Now, after writing two exposés about the agency, Ostrovsky is reliving his experiences as a Mossad agent through his art.

The 55-year-old Scottsdale artist and gallery owner is working on a series of paintings known as "Metaphors of Espionage," depicting spies playing the game of deception.

"They say, ‘Write what you know,’ " he said. "I figured I should paint what I know."

The Mossad recruited the Canadian-born Ostrovsky 21 years ago, he said. Then 34, Ostrovsky said he had lived in Israel since he was 5, was a lieutenant commander in the Israeli Defense Force and headed the Israeli Navy’s weapons testing program.

Mossad recruiters originally wanted Ostrovsky to be an assassin, he said, but he declined the offer because of the long hours away from home, and later became a katsa, a case worker.

Ostrovsky said he gathered intelligence for the Mossad for five years, often through civilians who had been unwittingly recruited for their vital knowledge of Israel’s enemies.

There were three ways Ostrovsky lured people into disclosing secret information: Seduction, greed and vengeance. Those just happen to be the three major themes in his paintings.

On a recent day at Ostrovsky Fine Art on Main Street in downtown Scottsdale, Ostrovsky sat in a plush chair, gripping a grande coffee from Starbucks and discussing how his paintings are, essentially, stories from the world of espionage.

"I’m taking elements from that strange world and making them art," he said.

How Ostrovsky depicts seduction, greed and vengeance varies, but the most eye-catching images in his paintings are of the women: Undercover agents with long, blond hair clad in lowcut evening gowns, stiletto heels, and wide-brimmed hats that cover their eyes. The handsome male spies always sport expensive suits and hats pulled low over their eyes.

"I’ve taken the image people have of a spy — the hats, the scarves — and placed them as a metaphor," Ostrovsky said. "I made everyone look like that. Now who’s the spy?"

Good question.

Everyone in Ostrovsky’s paintings resembles a spy, at least Hollywood’s version of one. But the reality is, most people would never be able to spot a spy in real life, Ostrovsky said.

A good spy will never be recognizable as such, he said. And Ostrovsky’s appearance itself is anything but remarkable: Dark receding hair, average build, large, tinted glasses, plain button-up shirts, black pants and sneakers.

Ostrovsky, who moved to Scottsdale from Canada two years ago with his wife, Bella, said there’s no place he’d rather be. He said the weather — even when it hits 117 degrees — is beautiful and the people are down to earth.

Ostrovsky has gained the respect of local artists and gallery owners, said John Corderman, director of Sonya Smith Galleries, next door to Ostrovsky’s gallery. "It’s very interesting work," he said. "He’s obviously talented."

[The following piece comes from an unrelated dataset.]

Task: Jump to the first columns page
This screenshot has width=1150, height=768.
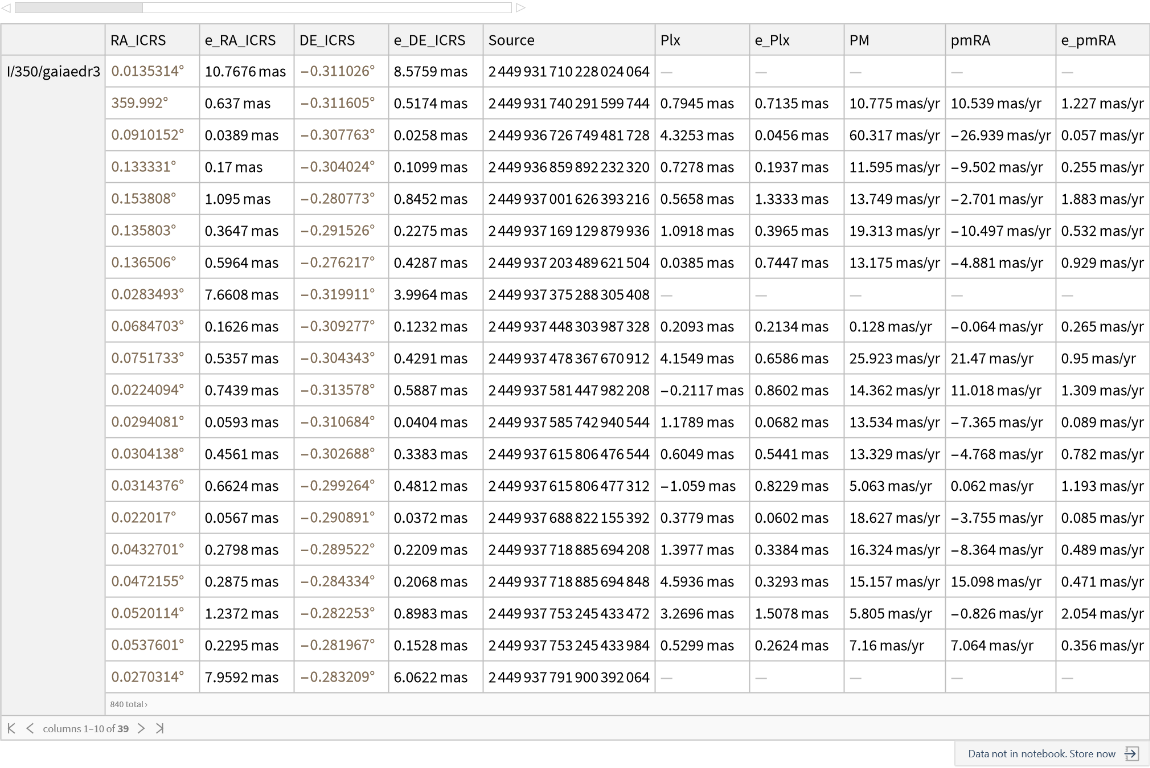Action: click(x=12, y=728)
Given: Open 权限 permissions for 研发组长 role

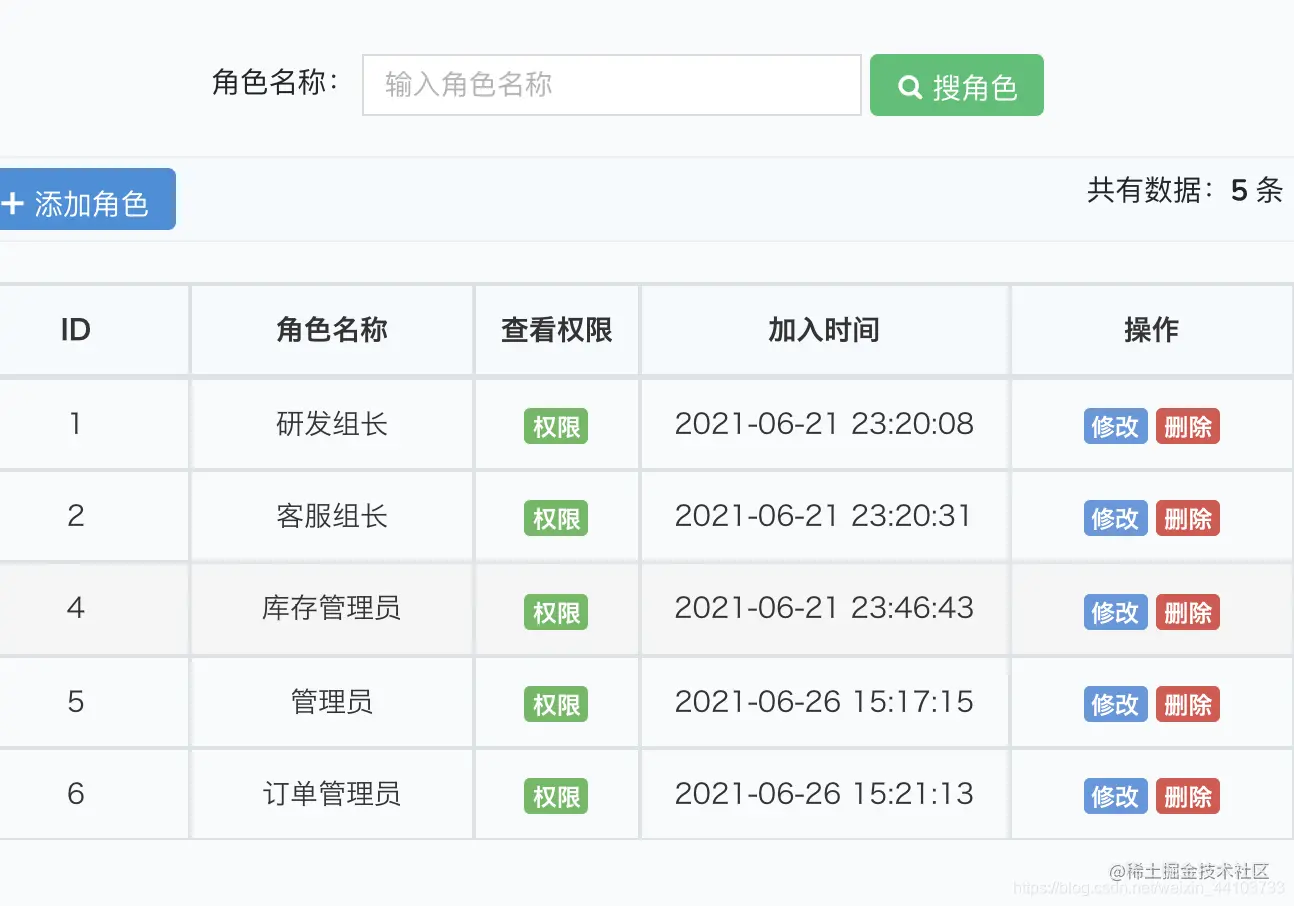Looking at the screenshot, I should pos(556,424).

Corderman said when he learned his neighbor was a former Mossad agent, he was a bit taken aback. "I don’t think one would naturally associate a Mossad person as also being a good artist," he said. "It’s an interesting juxtaposition of one’s skill set."

Ostrovsky has more than espionage and art skills; he’s also a writer.

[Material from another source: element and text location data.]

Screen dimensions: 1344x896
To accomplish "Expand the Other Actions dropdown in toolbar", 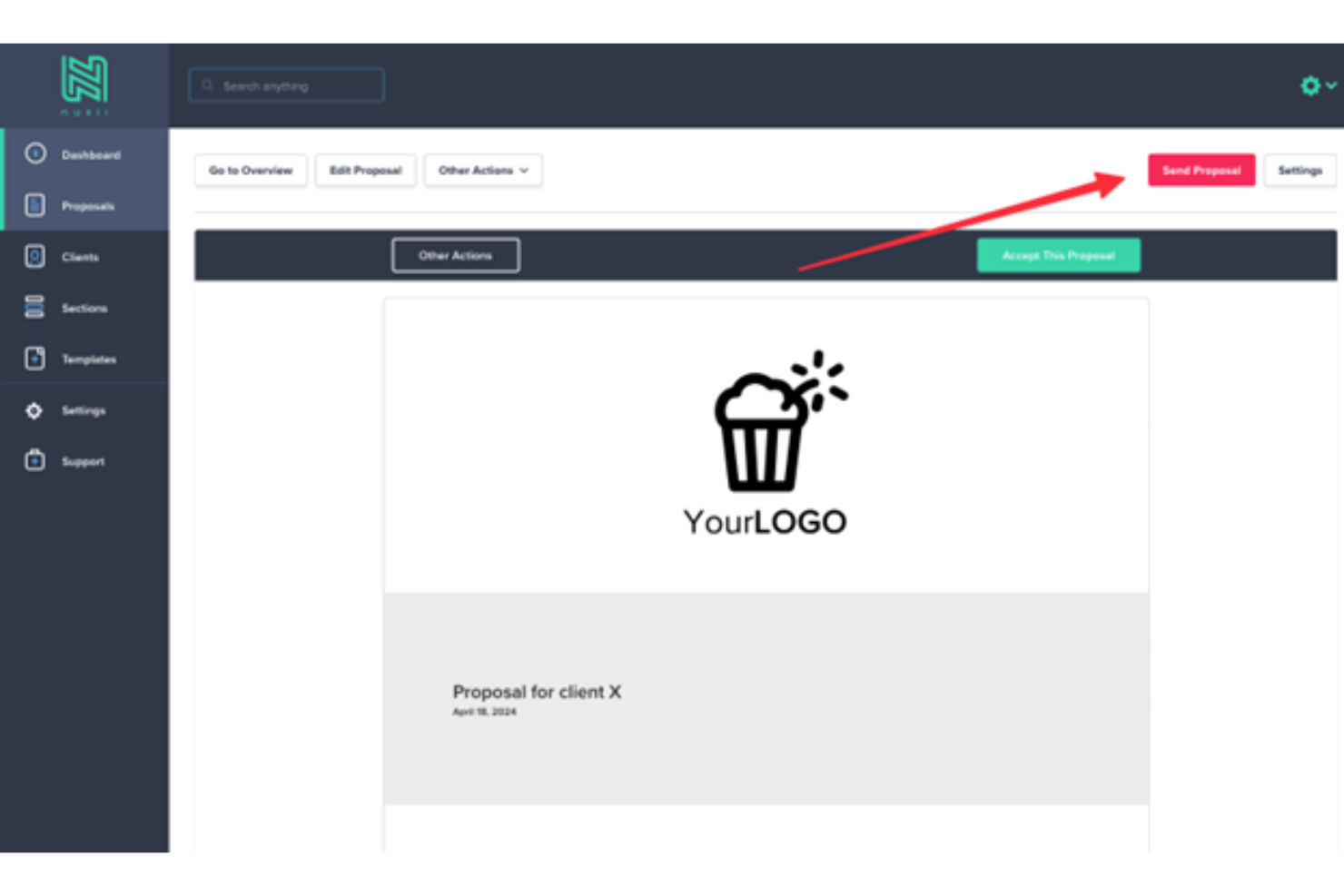I will pos(482,170).
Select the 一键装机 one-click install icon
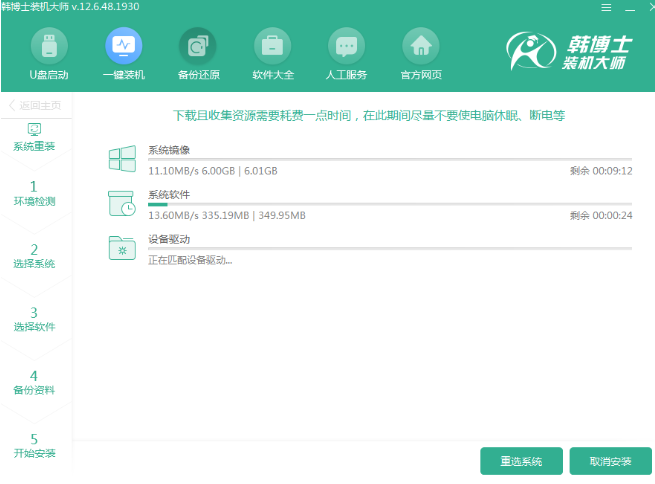This screenshot has width=655, height=484. 123,47
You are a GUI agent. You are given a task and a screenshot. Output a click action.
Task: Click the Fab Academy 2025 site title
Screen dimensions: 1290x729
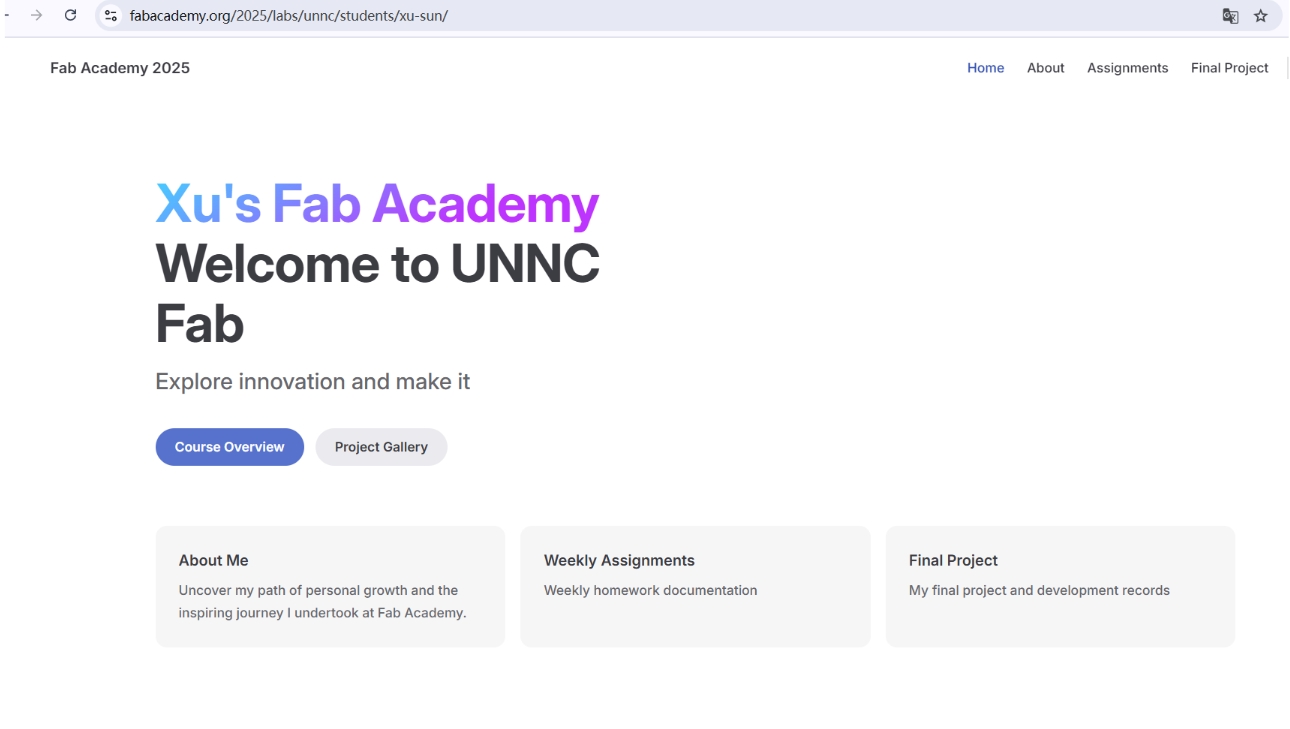coord(120,68)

He has written a handful of fiction and nonfiction books, including the 1990 "By Way of Deception: The Making and Unmaking of a Mossad Officer," and 1994's "The Other Side of Deception: A Rogue Agent Exposes the Mossad’s Secret Agenda."

The Mossad attempted to ban the controversial books, a move that only boosted their popularity, according to a 1995 report published in the Washington Report on Middle East Affairs, a Washington D.C.-based magazine about issues and U.S. policy in the Middle East. "The truth can sometimes be very problematic, and it can be dangerous," Ostrovsky said.

Although the controversy has subsided since the books were published, Ostrovsky is just as busy as ever — painting, writing two new books and opening nine other galleries in the United States and Canada.

It’s been 15 years since he was an agent, but Ostrovsky said the Mossad is always with him. "The Mossad is not something you can lay aside — it’s a way of life, a way of thinking," he said. "It’s something that never leaves you, and you don’t want it to."